CVE-2026-43948
wger-project · wger
A logic error in wger's gym-scope authorization check allows unprivileged users to perform full account takeovers of other users via password resets.
Executive summary
wger versions prior to 2.6 contain an authorization bypass vulnerability that allows an attacker to perform a full account takeover of other users.
Vulnerability
The application incorrectly performs a Python object comparison that evaluates None != None as False. This allows an attacker with gym.manage_gym permissions and no gym assignment to bypass authorization checks and reset the passwords of other users without a gym assignment.
Business impact
This flaw permits one-shot full account takeover, granting attackers unauthorized access to sensitive user data and effectively locking out legitimate users. Given the near-perfect CVSS score of 9.9, the risk of data compromise and loss of system integrity is critical.
Remediation
Immediate Action: Update the wger application to version 2.6 or later to correct the faulty authorization logic.

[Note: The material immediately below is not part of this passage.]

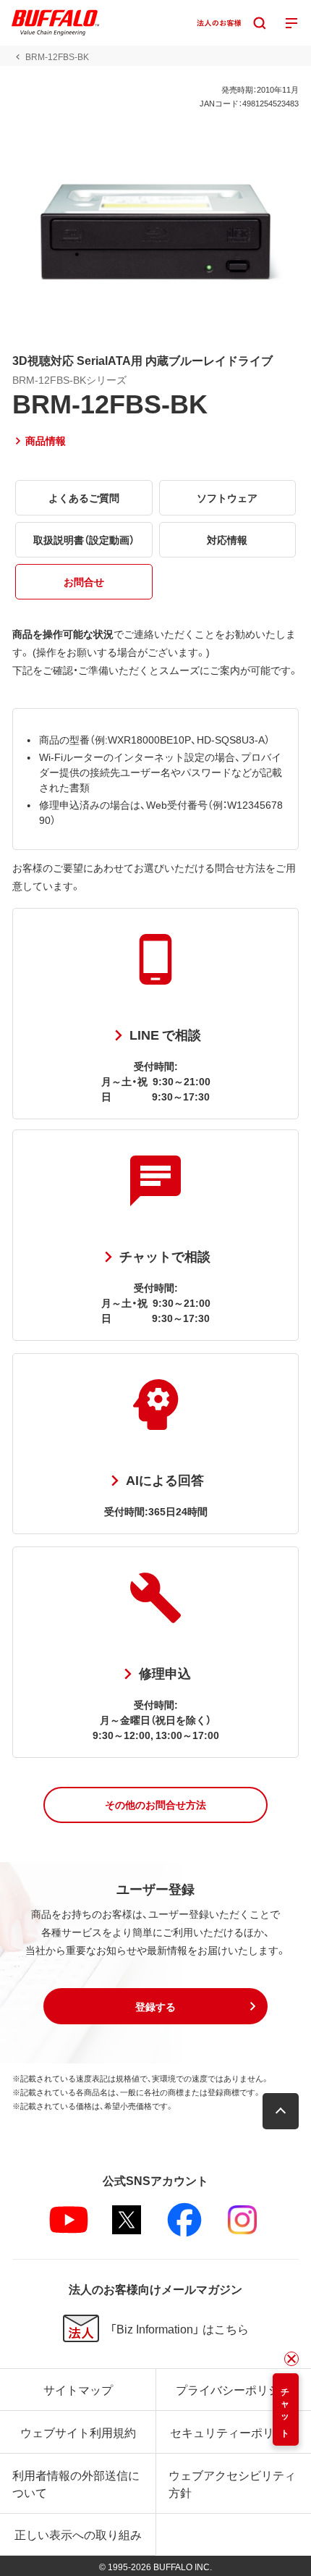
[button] (155, 1805)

Proactive Monitoring: Monitor application logs for unusual password reset activity or unauthorized access attempts to user accounts.
Compensating Controls: Deploy a WAF to monitor for suspicious POST requests targeting password reset or user management endpoints.
Exploitation status
Public Exploit Available: Not explicitly stated (PoC exists per SSVC)
Analyst recommendation
This vulnerability is highly critical due to the ease of account takeover. Organizations must update wger to version 2.6 immediately. Failure to patch will leave user accounts exposed to complete compromise by any user meeting the minor prerequisite conditions.